Microbial Diversity: Waging War for Coexistence

Kalin Vetsigian
Kalin Vetsigian

A single spoonful of soil might contain 10,000 or more species of bacteria. Many of these microbes are competing for the same limited resources available in that spoonful. They are constantly waging biological warfare on one another in an arms race of antibiotic production, sensitivity, and resistance. So how is it that such fierce competition does not lead to “survival of the fittest” but instead supports thousands of species in a shared environment?

Theoretical ecology uses mathematical models and simulations informed by lab and field experiments to understand a broad range of biological phenomena, including how such rich diversity can exist in communities like the one you might find in a spoonful of soil. Kalin Vetsigian of the Systems Biology theme at WID is on the forefront of research on the dynamics of microbial interactions, and his paper published with colleagues Eric Kelsic and Roy Kishony from Harvard Medical School today in Nature brings a fresh understanding to how microbes achieve such coexistence.

The traditional way of thinking about diversity in microbial communities relies on pairwise relationships — one species either helps or harms another. For example, an antibiotic-producing microbe can inhibit a neighboring sensitive microbe. Because there are so many different antibiotics, a third microbe might be resistant to the antibiotics produced by the first microbe, but sensitive to a different antibiotic produced by the second. This can result in relationships that look like rock-paper-scissors games in which every microbe can beat and be beaten by another.

Theoretical ecologists have found that such cyclical games allow for coexistence by having multiple species chase each other around; ‘scissors’ microbes can move into the territory of ‘paper’ microbes as ‘paper’ microbes displace ‘rock’ microbes and so on. But what happens when we mix things up?

In nature — or in a spoonful of soil, for that matter — microbes are rarely so neatly clustered. In fact, antibiotic producing, sensitive, and resistant species are often thoroughly intermixed and dispersed so that there are no patches dominated by individual species. This presents a problem for the standard rock-paper-scissors framework. “As you start increasing species dispersal, this mechanism stops working — diversity collapses,” says Vetsigian. The model based only on pairwise relationships results in some species spiraling into extinction while a select few dominate the niche. The rock-paper-scissors game is no longer capable of maintaining microbial diversity. “So maybe it’s not a very realistic explanation for what’s happening in nature.”

Finding a more realistic and satisfying explanation requires thinking about higher-order interactions between microbes. “We can ask, ‘how do the pairwise interactions change if we embed them in a community setting, if we have other bacteria around? … Does that change anything about our theoretical picture of coexistence?’” says Vetsigian. In particular, Vetsigian and his team examined antibiotic degradation among intermixed species.

“Both antibiotic production and degradation can be viewed as public goods.”

–Kalin Vetsigian

Many microbes, rather than being intrinsically resistant to a particular antibiotic, actively degrade the antibiotics produced by other microbes.
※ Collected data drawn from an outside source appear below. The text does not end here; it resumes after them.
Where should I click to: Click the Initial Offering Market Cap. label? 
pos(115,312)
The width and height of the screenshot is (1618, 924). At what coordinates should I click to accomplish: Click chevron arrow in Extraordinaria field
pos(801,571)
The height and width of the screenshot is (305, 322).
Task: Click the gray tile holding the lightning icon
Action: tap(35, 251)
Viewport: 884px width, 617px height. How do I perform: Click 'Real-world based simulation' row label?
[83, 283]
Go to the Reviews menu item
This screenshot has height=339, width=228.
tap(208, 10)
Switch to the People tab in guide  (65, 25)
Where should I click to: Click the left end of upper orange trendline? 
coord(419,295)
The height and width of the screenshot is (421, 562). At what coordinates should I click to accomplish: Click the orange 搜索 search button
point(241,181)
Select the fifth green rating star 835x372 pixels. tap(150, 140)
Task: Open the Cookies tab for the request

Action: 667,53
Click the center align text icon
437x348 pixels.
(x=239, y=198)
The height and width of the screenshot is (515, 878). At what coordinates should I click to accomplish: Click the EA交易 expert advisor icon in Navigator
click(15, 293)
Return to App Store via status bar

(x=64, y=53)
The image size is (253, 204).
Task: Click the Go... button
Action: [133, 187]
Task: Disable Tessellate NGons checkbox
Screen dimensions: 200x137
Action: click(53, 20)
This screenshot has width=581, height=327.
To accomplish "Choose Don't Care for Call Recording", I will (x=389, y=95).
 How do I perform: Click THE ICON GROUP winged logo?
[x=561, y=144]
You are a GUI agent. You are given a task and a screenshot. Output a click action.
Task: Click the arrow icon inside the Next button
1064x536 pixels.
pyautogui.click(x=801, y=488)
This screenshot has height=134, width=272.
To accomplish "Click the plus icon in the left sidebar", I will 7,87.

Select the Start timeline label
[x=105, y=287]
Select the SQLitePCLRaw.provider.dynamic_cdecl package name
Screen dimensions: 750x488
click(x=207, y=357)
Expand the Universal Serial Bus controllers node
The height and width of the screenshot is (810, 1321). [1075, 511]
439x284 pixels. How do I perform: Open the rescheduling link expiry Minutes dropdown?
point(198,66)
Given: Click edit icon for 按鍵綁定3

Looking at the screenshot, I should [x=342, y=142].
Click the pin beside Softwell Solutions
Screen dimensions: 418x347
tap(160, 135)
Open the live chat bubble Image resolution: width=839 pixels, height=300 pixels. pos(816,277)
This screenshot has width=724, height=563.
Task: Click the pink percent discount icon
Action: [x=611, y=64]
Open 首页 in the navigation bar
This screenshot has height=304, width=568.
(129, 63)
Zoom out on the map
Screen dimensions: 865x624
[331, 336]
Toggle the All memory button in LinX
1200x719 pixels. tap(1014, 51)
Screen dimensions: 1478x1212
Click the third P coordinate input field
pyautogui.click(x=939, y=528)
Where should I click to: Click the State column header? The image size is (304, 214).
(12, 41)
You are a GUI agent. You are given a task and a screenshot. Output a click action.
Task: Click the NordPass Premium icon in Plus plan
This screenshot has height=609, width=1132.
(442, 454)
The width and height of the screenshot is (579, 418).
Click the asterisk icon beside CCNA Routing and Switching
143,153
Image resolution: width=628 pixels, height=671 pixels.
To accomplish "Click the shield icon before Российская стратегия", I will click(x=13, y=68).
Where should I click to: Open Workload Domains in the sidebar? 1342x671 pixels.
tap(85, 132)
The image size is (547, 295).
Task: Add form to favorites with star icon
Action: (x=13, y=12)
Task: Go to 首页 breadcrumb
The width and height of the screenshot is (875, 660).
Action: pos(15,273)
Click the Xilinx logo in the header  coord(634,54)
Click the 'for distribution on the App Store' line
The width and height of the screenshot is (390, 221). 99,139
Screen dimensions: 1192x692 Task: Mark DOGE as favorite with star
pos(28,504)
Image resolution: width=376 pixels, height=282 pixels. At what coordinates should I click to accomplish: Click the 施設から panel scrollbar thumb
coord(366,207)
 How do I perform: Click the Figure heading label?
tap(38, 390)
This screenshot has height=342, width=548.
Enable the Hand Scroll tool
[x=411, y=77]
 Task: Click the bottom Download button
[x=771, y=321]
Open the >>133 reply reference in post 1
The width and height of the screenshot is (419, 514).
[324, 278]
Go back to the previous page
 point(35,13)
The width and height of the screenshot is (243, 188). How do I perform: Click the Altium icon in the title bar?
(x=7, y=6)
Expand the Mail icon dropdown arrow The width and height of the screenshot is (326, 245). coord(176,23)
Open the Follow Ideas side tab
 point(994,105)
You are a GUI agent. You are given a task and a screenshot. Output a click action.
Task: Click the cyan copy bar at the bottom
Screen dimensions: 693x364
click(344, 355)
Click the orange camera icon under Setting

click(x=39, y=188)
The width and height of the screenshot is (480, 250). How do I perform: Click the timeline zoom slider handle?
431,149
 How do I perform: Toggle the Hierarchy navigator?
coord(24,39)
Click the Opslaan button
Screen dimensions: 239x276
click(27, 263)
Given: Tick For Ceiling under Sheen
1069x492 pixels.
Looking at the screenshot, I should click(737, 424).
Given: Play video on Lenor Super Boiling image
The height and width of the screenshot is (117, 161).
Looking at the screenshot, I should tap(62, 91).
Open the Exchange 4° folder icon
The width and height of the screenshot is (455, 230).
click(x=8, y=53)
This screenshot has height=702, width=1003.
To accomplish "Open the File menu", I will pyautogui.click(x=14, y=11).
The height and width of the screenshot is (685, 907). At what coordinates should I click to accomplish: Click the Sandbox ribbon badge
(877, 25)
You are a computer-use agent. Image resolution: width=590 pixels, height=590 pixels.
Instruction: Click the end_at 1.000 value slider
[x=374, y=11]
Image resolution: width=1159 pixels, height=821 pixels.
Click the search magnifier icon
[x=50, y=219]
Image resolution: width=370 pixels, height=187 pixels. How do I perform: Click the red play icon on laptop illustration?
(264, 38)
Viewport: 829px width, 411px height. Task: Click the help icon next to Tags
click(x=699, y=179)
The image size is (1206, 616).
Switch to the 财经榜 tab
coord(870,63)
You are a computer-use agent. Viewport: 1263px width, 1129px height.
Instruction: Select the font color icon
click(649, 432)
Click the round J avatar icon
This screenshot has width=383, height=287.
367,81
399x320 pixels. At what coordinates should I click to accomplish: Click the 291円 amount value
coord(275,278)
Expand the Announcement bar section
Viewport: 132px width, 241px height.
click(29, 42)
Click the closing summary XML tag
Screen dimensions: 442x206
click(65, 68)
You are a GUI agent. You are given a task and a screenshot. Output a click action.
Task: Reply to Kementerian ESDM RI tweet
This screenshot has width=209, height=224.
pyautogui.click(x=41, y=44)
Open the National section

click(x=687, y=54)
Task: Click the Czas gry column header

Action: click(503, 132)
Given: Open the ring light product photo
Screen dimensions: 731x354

The resulting protection, however, is not just limited to the degrader — other nearby antibiotic-sensitive “bystanders” benefit from the degradation. At the same time, antibiotic-resistant microbes benefit when their neighbors produce antibodies, curbing the competition. In this way, according to Vetsigian, “both antibiotic production and degradation can be viewed as public goods.” The counteraction of production and degradation results in a more complicated community where a single niche can support multiple microbes with different antibiotic production and resistance capabilities rather than a single winner.

One of the strengths of this new model for describing microbial diversity is that it works in many different situations and with different assumptions and parameter values. Unlike the simple rock-paper-scissors framework, it is robust not only to mixing and dispersal, but also to varying growth rates and, to a point, different initial species abundances. It even holds up as species evolve into “cheaters” — microbes that save resources by ceasing production or degradation of antibiotics but continue to benefit from the production and degradation of their neighbors.

There are, of course, a few prerequisites for the model to work. First, the model requires at least two different antibiotics for the system to work, with greater numbers allowing more complex communities capable of supporting more species. With millions of unique antibiotics in nature, this turns out not to be problematic at all. There is also a microbial diversity sweet spot for strength of antibiotic degradation. If degradation is too strong, it effectively cancels the antibiotic interaction; if it is too weak, it has no effect at all. So it is at the intermediate level of degradation that coexistence is supported.

Looking ahead, Vetsigian believes that exploration into the higher-order interactions among multiple species will facilitate further insights and discoveries about the assembly and stability of ecosystems. While the foundation laid by today’s Nature publication does not take into account all of the interactions that occur in the natural world, it does represent a big step forward in our understanding of the role of antibiotic production and degradation in development and maintenance of diversity. Says Vetsigian, “Now we have a viable way of thinking of how antibiotic interactions can contribute to diversity.”